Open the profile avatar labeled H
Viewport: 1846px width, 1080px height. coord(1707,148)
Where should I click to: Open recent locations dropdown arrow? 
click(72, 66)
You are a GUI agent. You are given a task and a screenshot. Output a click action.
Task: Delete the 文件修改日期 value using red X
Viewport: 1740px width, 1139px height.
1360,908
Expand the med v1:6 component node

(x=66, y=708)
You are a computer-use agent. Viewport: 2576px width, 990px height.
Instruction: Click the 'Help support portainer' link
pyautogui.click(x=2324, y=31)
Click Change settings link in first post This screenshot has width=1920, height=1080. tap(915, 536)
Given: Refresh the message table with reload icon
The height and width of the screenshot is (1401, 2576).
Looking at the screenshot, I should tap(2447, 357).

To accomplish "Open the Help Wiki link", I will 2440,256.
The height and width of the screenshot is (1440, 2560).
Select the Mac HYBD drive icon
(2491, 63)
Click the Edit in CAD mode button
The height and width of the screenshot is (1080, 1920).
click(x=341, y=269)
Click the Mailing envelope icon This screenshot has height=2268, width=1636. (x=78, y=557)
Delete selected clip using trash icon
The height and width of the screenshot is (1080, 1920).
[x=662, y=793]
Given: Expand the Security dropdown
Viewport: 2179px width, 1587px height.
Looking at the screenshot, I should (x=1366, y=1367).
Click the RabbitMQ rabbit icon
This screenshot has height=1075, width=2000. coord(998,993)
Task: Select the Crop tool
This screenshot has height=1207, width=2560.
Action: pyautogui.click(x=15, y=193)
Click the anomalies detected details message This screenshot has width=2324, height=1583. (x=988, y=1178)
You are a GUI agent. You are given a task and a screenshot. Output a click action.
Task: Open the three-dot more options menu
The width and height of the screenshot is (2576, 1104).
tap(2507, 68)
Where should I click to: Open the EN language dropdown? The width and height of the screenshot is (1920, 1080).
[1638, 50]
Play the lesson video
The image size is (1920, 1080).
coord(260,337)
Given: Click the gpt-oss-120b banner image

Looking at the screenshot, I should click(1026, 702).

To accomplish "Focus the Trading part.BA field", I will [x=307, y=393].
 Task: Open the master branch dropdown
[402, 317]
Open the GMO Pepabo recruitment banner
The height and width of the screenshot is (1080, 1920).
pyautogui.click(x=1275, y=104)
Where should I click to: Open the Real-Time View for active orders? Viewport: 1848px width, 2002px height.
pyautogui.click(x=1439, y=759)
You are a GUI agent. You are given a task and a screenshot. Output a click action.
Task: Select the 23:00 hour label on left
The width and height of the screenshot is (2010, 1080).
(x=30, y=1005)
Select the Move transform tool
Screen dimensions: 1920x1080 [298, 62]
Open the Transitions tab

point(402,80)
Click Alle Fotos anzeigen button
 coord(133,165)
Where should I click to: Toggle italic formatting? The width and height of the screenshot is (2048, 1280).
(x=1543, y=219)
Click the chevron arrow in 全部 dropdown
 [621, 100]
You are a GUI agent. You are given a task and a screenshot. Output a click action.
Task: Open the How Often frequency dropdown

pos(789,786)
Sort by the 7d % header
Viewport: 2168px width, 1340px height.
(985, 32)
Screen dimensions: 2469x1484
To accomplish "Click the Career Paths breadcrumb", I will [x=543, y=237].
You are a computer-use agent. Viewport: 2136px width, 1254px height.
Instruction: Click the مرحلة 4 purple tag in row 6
--
* WORK ORDER: Repeat every line of the material exactly as given.

* YOUR SOLUTION:
Open the profile avatar labeled H
Viewport: 1846px width, 1080px height. coord(1707,148)
Where should I click to: Open recent locations dropdown arrow? 
click(72, 66)
You are a GUI agent. You are given a task and a screenshot. Output a click action.
Task: Delete the 文件修改日期 value using red X
Viewport: 1740px width, 1139px height.
1360,908
Expand the med v1:6 component node

(x=66, y=708)
You are a computer-use agent. Viewport: 2576px width, 990px height.
Instruction: Click the 'Help support portainer' link
pyautogui.click(x=2324, y=31)
Click Change settings link in first post This screenshot has width=1920, height=1080. tap(915, 536)
Given: Refresh the message table with reload icon
The height and width of the screenshot is (1401, 2576).
Looking at the screenshot, I should tap(2447, 357).

To accomplish "Open the Help Wiki link", I will 2440,256.
The height and width of the screenshot is (1440, 2560).
Select the Mac HYBD drive icon
(2491, 63)
Click the Edit in CAD mode button
The height and width of the screenshot is (1080, 1920).
click(x=341, y=269)
Click the Mailing envelope icon This screenshot has height=2268, width=1636. (x=78, y=557)
Delete selected clip using trash icon
The height and width of the screenshot is (1080, 1920).
[x=662, y=793]
Given: Expand the Security dropdown
Viewport: 2179px width, 1587px height.
Looking at the screenshot, I should (x=1366, y=1367).
Click the RabbitMQ rabbit icon
This screenshot has height=1075, width=2000. coord(998,993)
Task: Select the Crop tool
This screenshot has height=1207, width=2560.
Action: pyautogui.click(x=15, y=193)
Click the anomalies detected details message This screenshot has width=2324, height=1583. (x=988, y=1178)
You are a GUI agent. You are given a task and a screenshot. Output a click action.
Task: Open the three-dot more options menu
The width and height of the screenshot is (2576, 1104).
tap(2507, 68)
Where should I click to: Open the EN language dropdown? The width and height of the screenshot is (1920, 1080).
[1638, 50]
Play the lesson video
The image size is (1920, 1080).
coord(260,337)
Given: Click the gpt-oss-120b banner image

Looking at the screenshot, I should click(1026, 702).

To accomplish "Focus the Trading part.BA field", I will [x=307, y=393].
 Task: Open the master branch dropdown
[402, 317]
Open the GMO Pepabo recruitment banner
The height and width of the screenshot is (1080, 1920).
pyautogui.click(x=1275, y=104)
Where should I click to: Open the Real-Time View for active orders? Viewport: 1848px width, 2002px height.
pyautogui.click(x=1439, y=759)
You are a GUI agent. You are given a task and a screenshot. Output a click action.
Task: Select the 23:00 hour label on left
The width and height of the screenshot is (2010, 1080).
(x=30, y=1005)
Select the Move transform tool
Screen dimensions: 1920x1080 [298, 62]
Open the Transitions tab

point(402,80)
Click Alle Fotos anzeigen button
 coord(133,165)
Where should I click to: Toggle italic formatting? The width and height of the screenshot is (2048, 1280).
(x=1543, y=219)
Click the chevron arrow in 全部 dropdown
 [621, 100]
You are a GUI agent. You are given a task and a screenshot. Output a click action.
Task: Open the How Often frequency dropdown

pos(789,786)
Sort by the 7d % header
Viewport: 2168px width, 1340px height.
(985, 32)
Screen dimensions: 2469x1484
To accomplish "Click the Career Paths breadcrumb", I will [x=543, y=237].
You are a computer-use agent. Viewport: 2136px width, 1254px height.
Instruction: Click the مرحلة 4 purple tag in row 6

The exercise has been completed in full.